The dark world of animal "crush" films

A Florida arrest reveals a disturbing genre -- and how hard it is to punish the perpetrators

By Mary Elizabeth Williams

Senior Writer

Published April 18, 2014 7:36PM (EDT)

Stephanie Hird      (Miami-Dade Corrections)
Stephanie Hird (Miami-Dade Corrections)

PETA is generally known for its shameless stunts, but now it's gone and done truly intense advocacy – working to expose the disturbing world of animal torture porn.

On Wednesday, Miami-Dade arrested 29 year-old fetish model Stephanie Hird and charged her with five felony counts of cruelty to animals -- just two weeks after 28 year-old Sara Zamora was brought up on eight similar charges for her role in an animal torture sex fetish video. Local authorities say that fishing boat captain Adam Redford is the creator behind the videos. Redford, who is currently on probation for an animal cruelty case in Lee County, has been named as a co-defendant but has not been taken into custody.
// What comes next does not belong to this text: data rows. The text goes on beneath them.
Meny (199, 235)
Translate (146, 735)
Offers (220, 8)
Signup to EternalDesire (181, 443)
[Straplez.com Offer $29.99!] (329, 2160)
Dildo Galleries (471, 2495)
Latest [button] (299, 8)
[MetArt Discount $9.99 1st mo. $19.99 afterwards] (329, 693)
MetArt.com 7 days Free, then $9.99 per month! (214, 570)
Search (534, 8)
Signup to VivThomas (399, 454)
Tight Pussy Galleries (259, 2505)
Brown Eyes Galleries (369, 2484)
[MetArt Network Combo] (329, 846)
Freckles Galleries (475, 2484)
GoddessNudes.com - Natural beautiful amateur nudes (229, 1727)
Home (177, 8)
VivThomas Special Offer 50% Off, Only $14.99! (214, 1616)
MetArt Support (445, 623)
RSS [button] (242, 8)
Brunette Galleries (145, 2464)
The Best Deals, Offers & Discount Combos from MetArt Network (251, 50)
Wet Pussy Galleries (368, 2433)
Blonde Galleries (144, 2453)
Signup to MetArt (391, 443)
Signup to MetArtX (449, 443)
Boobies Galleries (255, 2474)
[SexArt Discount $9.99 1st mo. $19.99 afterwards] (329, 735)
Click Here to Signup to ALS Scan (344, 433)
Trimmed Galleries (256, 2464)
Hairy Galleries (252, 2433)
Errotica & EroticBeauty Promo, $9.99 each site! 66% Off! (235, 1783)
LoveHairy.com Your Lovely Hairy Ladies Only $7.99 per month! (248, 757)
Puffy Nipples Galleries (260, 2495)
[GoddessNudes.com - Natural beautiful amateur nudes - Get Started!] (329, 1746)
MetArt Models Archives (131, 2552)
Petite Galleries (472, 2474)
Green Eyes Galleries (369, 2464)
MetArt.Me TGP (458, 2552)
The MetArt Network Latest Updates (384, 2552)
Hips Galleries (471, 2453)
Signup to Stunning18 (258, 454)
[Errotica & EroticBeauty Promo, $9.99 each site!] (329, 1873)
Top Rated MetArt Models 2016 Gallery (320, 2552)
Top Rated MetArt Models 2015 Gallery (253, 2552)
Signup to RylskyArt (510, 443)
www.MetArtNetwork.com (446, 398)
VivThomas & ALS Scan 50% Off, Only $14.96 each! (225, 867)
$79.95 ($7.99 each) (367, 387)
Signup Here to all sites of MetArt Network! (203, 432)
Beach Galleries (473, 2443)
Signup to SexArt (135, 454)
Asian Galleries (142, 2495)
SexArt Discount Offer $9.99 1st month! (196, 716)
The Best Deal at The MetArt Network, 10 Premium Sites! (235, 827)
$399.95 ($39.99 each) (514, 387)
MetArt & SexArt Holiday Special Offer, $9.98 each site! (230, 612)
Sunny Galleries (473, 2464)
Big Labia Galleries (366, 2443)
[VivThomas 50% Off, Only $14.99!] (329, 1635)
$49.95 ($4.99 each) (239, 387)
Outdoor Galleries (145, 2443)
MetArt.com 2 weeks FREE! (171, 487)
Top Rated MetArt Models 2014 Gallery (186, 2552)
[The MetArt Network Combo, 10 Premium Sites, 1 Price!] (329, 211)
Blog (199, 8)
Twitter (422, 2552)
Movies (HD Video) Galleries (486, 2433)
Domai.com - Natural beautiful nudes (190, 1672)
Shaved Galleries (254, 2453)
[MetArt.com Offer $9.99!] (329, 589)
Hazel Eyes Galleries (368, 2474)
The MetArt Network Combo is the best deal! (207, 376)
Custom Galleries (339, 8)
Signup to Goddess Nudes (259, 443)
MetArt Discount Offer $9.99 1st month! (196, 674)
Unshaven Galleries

The arrests stem from tips from People for the Ethical Treatment for Animals – which also claims to have been the motivator behind Redford's earlier case as well -- regarding a movie called "SOS Barn." Cops say it depicts the "torturing and killing a wide variety of animals, including chickens, rabbits and more for the sexual gratification of its viewers." Earlier this month, PETA director of cruelty cases Stephanie Bell called the latest law enforcement developments "excellent news" and said, "We have been waiting for this. These videos are unfortunately in demand and it’s hard to fathom that anyone would produce or enjoy them."

The genre is aptly called "crush" and the descriptions alone are almost unfathomably repulsive. In the evidence, Hird is said to be depicted shooting a rat "in obvious pain" and then setting "fire to a pile of the mortally wounded animals." Zamora, meanwhile, can be seen in the video pleasuring a man with her left hand while "repeatedly cutting a chicken’s neck using hedge clippers with her right," karate chopping rabbits as they howl and posing "in a sexy outfit" after hacking off the head of a screaming bird. The Miami Herald reports that back in February, Hird invited on Facebook, "Are you in touch with your darkest fantasies? Have you created a life for yourself where you can experience them? I have. I am f_cking crazy." I think plenty of us would be inclined to agree.

PETA's Stephanie Bell says that the "crush" videos are illegal under state and federal laws, and to even the casual reader of the actions involved in them, they'd certainly seem obvious animal cruelty. But the question of how punishable the acts depicted in "SOS Barn" truly are is not in fact clearcut. Back in 2002, the Guardian noted that "Although the videos have been around for some time in America, there have been only a handful of prosecutions for producing them, chiefly because of the difficulty of identifying the women who do the crushing." But as the new Florida case shows, it's not just about isolating the perpetrators. Hird, for instance, says that the video is too old and that the acts in it are "outside the statute of limitations." And while calling the materials "disgusting," Miami-Dade prosecutor Jason Pizzo has also questioned whether the state can attempt a "viable prosecution."

And there are more obstacles. As the Miami Herald reports, "In 2010, the U.S. Supreme Court struck down a law that outlawed depictions of animals being 'intentionally maimed, mutilated, tortured, wounded, or killed,' saying it was too broad and violated the right to free speech." More recently, last year a federal judge in Texas dropped charges against a Houston couple who sold videos of themselves "beating a dog with a meat cleaver and stepping on a cat's eye with a shoe heel" -- which PETA also helped uncover -- on similar free speech grounds. Writing in the Houston Press at the time, Craig Malisow noted that "It appears that if you want to produce and sell videos showing the torture and death of cats and dogs in Texas, you are immune to federal prosecution." At a detention hearing, Houston animal cruelty investigator described one of the couple's "Puppy" videos in which Ashley Nicole Richards "severed the dog's head from its body and then held the head in the air. Richards continued to saw the dog's body with the knife. Richards pulled the dog's guts and organs out of the dog's body. Richards stomped on the severed dog's head. She urinated on the dead dog in the video." Five days later all the animal cruelty charges were dropped.

It would appear that with its latest push, PETA is attempting to put pressure on law enforcement and the legal system over how to handle the proliferation of this material. It's bringing to light a cruelty few of us would even want to imagine, expose it and crush it for good.